The savings surge

16:00, Mar 08 2014

Many New Zealand households should be well placed to cope with rising interest rates thanks to the newly conservative financial habits that have emerged since the global financial crisis (GFC).

Reserve Bank figures show there has been a surge of money into conservative investment vehicles such as bank deposits, superannuation schemes including KiwiSaver and other interest-bearing investments such as bonds, since the onset of the GFC in 2007.

That means many people are likely to benefit from rising interest rates on their cash investments, which would boost their incomes and provide them with even more money to invest. And although mortgage debt has increased over the same period, it has done so at a slower rate.

The Reserve Bank figures show that household financial assets, which include bank deposits, managed funds, shares and superannuation schemes, rose from $197.4 billion in September 2007, to $255.7b in September 2013, an increase of $58.3b (30 per cent) over that period.

Significantly, the increase was in spite of the huge financial losses suffered by many investors as a result of the finance company collapses which occurred as the GFC unfolded. Over the same period mortgage debt rose by $34.9b to $186.2b, a 23 per cent increase. So household debt has increased, but savings and investments have risen more.

And homeowners have also benefited from rising house prices, with the estimated equity in their homes increasing by $55.6b (12 per cent) over that period. So overall, average household wealth increased from $304,568 per household in September 2007, to $331,766 in September 2013, a 9 per cent rise.

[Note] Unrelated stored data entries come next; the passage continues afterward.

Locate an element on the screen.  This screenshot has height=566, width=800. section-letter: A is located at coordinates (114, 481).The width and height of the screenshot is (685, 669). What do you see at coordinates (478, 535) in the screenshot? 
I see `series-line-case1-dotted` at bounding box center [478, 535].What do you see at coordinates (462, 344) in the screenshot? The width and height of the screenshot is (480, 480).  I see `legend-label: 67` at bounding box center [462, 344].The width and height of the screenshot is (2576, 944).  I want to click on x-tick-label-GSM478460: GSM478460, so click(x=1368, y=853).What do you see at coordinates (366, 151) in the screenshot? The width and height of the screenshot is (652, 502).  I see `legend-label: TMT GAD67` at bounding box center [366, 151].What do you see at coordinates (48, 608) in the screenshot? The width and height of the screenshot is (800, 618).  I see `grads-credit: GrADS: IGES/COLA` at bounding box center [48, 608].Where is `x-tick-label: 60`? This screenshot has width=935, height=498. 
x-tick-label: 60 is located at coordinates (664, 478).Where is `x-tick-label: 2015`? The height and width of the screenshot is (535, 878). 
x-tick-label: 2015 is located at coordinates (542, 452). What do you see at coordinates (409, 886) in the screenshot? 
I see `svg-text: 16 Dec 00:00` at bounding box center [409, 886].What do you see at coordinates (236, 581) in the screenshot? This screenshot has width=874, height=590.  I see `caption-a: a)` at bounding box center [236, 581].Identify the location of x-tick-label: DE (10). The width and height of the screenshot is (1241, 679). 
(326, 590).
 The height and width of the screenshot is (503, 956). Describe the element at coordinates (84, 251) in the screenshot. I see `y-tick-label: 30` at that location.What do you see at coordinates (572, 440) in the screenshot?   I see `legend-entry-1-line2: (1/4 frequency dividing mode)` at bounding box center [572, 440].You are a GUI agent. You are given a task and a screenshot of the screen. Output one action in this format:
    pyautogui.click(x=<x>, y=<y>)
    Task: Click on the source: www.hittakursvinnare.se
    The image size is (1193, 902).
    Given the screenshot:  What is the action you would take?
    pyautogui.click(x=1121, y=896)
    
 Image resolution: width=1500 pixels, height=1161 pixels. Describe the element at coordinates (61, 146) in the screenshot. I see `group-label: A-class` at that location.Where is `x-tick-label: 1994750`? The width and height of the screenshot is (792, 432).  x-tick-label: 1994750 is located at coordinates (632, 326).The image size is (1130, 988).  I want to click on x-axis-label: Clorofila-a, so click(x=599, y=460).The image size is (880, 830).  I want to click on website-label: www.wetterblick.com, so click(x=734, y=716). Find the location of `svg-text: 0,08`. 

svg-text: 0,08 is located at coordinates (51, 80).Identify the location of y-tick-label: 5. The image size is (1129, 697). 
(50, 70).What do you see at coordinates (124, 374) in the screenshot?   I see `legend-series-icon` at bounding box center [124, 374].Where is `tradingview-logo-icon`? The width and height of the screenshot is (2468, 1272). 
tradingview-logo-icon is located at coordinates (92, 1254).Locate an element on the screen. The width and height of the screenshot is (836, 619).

David Kneebone, the executive director of the Commission for Financial Literacy and Retirement Income, said the fallout from finance company collapses was a major reason for people's more conservative financial habits.

While the most obvious impact was on those people who lost money they had personally invested into finance companies, their plight also had an impact on their families, friends, colleagues and neighbours, making them more cautious as well.

"When you get good news you spread it to seven or nine other people. But when you get bad news, particularly when you've had a really dreadful experience, you talk about it a lot more.

"There were over 50 finance companies that collapsed and the number of people that were affected and lost money was well into six figures," he said.

"So the impact of that can't be underestimated. Those 100,000 people who were burned quite severely have caused a ripple effect, without a doubt.

"On top of that, since 2008 we've seen a lot of coverage of the GFC and that has, I think, caused some pretty conservative investment behaviour."

Unfavourable coverage about the behaviour of some financial advisers, which had emerged in the wake of the GFC, had also created an atmosphere of mistrust, Kneebone said. That may explain why managed funds are one of the few investment categories with no growth.

The Reserve Bank figures show that in September 2007, households had $34.1b invested in managed funds (excluding superannuation schemes), but by September 2013 that had declined slightly to $33.9b.

However Kneebone said there were signs that attitudes were starting to change.